Top of Data to process

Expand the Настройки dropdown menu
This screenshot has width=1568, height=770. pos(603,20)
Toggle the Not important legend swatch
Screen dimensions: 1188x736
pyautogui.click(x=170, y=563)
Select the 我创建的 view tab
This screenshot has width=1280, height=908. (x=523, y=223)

Bottom of Data to process

Set the lines down exactly as they stand, beginning at the one that contains "Toggle the Not important legend swatch" and stopping after the last line of the entries above.

### Answer to the problem
Toggle the Not important legend swatch
Screen dimensions: 1188x736
pyautogui.click(x=170, y=563)
Select the 我创建的 view tab
This screenshot has width=1280, height=908. (x=523, y=223)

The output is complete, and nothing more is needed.